Alessandro Molon, deputado do PSB-RJ, considerou um “desastre”, um “retrocesso vergonhoso” e “um duro ataque ao meio ambiente”. Para Talíria Petrone (PSOL-RJ), o PL permite novos crimes socioambientais, “atacando povos tradicionais para passar a boiada em nome dos interesses de desmatadores e poluidores”.
Para Nilto Tatto (PT-SP), esse PL vai contra mesmo as exigências de financiadores internacionais e atingirá em cheio o agronegócio, aquele que atua com responsabilidade ou não. A aprovação é “irresponsável e acaba com o país”, disse Tatto. Para Joenia Wapichana (Rede-RR), única deputada indígena do Congresso, “isso representa danos irreversíveis aos povos indígenas, ao meio ambiente e toda sociedade brasileira. O impacto será devastador”.
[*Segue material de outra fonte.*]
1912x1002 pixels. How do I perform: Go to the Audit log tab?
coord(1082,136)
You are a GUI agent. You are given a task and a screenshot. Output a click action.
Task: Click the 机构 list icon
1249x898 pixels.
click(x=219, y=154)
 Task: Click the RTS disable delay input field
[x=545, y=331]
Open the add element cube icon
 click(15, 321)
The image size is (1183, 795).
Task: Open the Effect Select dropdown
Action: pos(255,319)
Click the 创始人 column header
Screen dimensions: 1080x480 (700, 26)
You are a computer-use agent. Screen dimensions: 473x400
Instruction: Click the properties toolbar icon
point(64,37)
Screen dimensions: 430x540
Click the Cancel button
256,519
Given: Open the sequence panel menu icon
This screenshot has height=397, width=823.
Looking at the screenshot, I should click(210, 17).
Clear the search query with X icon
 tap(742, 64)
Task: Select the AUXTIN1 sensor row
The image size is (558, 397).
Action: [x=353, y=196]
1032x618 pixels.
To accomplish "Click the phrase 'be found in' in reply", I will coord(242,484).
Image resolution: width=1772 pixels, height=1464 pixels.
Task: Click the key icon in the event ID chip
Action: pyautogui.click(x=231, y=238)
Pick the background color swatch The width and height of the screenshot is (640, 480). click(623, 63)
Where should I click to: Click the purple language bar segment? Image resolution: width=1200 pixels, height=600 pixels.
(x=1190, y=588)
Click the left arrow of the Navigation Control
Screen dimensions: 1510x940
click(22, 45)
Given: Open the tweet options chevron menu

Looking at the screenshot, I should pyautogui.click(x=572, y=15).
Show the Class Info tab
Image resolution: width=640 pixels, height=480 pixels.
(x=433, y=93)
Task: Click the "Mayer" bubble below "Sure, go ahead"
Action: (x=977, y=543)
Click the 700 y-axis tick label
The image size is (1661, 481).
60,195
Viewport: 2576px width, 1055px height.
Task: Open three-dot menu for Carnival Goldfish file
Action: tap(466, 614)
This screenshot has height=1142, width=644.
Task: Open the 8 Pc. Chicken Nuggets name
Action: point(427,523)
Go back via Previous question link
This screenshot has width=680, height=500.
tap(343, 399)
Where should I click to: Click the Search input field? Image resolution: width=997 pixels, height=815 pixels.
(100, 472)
O PL também exclui da análise dos órgãos ambientais 87% dos mais de 1.770 processos de oficialização de quilombos já iniciados em âmbito federal, no Instituto Nacional de Colonização e Reforma Agrária (Incra).
“O licenciamento ambiental é um instrumento imprescindível para a avaliação, mitigação e compensação de impactos ambientais. Ele não emperra nada. O que emperra são estudos malfeitos, órgãos sucateados e interessados de má-fé”, alertou a procuradora da República Ana Carolina Haliuc Bragança.
A aprovação do PL 3729 é o primeiro da lista de prioridades entregue por Jair Bolsonaro a Arthur Lira (PP-AL), presidente da Câmara. Lira recebeu doações de empresa de táxi aéreo que atende há décadas garimpeiros na Amazônia e até hoje voa em jatinhos da mesma empresa, conforme revelei aqui. Na fila, estão projetos altamente destrutivos, como o que libera a mineração em terras indígenas.
A tendência é que o PL 3729 seja aprovado no Senado e siga para a sanção presidencial.